With the start of the new year, there are numerous regulatory updates that motor carriers should be watching and taking action on. Here is a high-level overview of the changes that will affect motor carriers.
Electronic Logging Device (ELD)
The ELD rule will become law in December 2017. If a motor carrier has not begun the process of implementing ELDs in its trucks, then it should do so immediately. Vendors are warning that motor carriers should not wait until the last minute to get started on this due to high demand for equipment, limited supplies, and the need to allow time for implementation and testing.
Compliance, Safety, and Accountability (CSA)

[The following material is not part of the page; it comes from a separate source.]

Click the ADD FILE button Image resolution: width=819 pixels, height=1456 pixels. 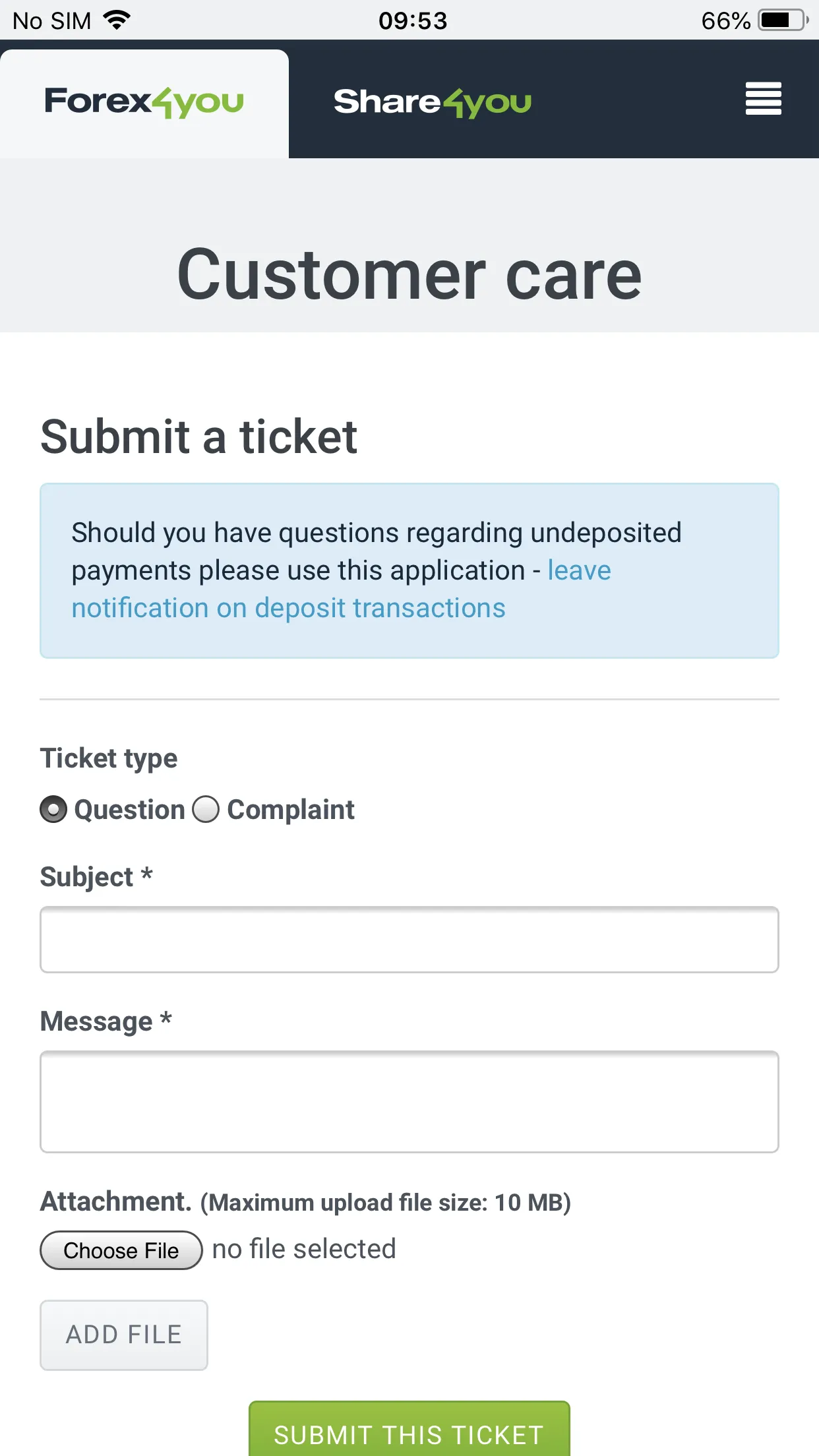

There have been concerns with CSA’s ability to accurately predict crash risk for individual motor carriers. The Federal Motor Carrier Safety Administration (FMCSA) is proposing to use data from two CSA BASICs to determine a motor carrier’s safety fitness determination on a monthly basis, so motor carriers need to be watching this issue closely in 2017.
Obstructive Sleep Apnea
Obstructive sleep apnea is a sleep disorder that can result in excessive daytime sleepiness and an elevated crash risk. This issue has had some controversy regarding the possible thresholds for a driver’s body mass index (BMI), neck size, appropriate screening, etc. Last summer, FMCSA’s Medical Review Board met to review their recommendations. Watch for a proposed rulemaking expected to be issued by FMCSA later this year.
Heavy Vehicle Speed Limiters
The proposed rulemaking developed by the National Highway Traffic Safety Administration (NHTSA) and the FMCSA would require vehicles with a GVWR of more than 26,000 pounds have a speed limiting device installed. The proposal had a two-month comment period that ended in November 2016, looking for responses for hard-wired top speeds of 60, 65, and 68 mph. This proposal calls for commercial vehicles manufactured on or after September 2020, to have speed limiters.
Entry-Level Driver Training
In 2016, the FMCSA issued a new notice of proposed rulemaking seeking to require all drivers take special training through a certified training provider if he/she needs to pass a skills test to obtain a CDL. The training would consist of both classroom and behind the wheel instruction and would be required before drivers are allowed to take their CDL skills test. The proposal also seeks to establish a registry of certified training providers who would be responsible for submitting completion certificates to state licensing agencies. A final rule is expected around the time of this publication.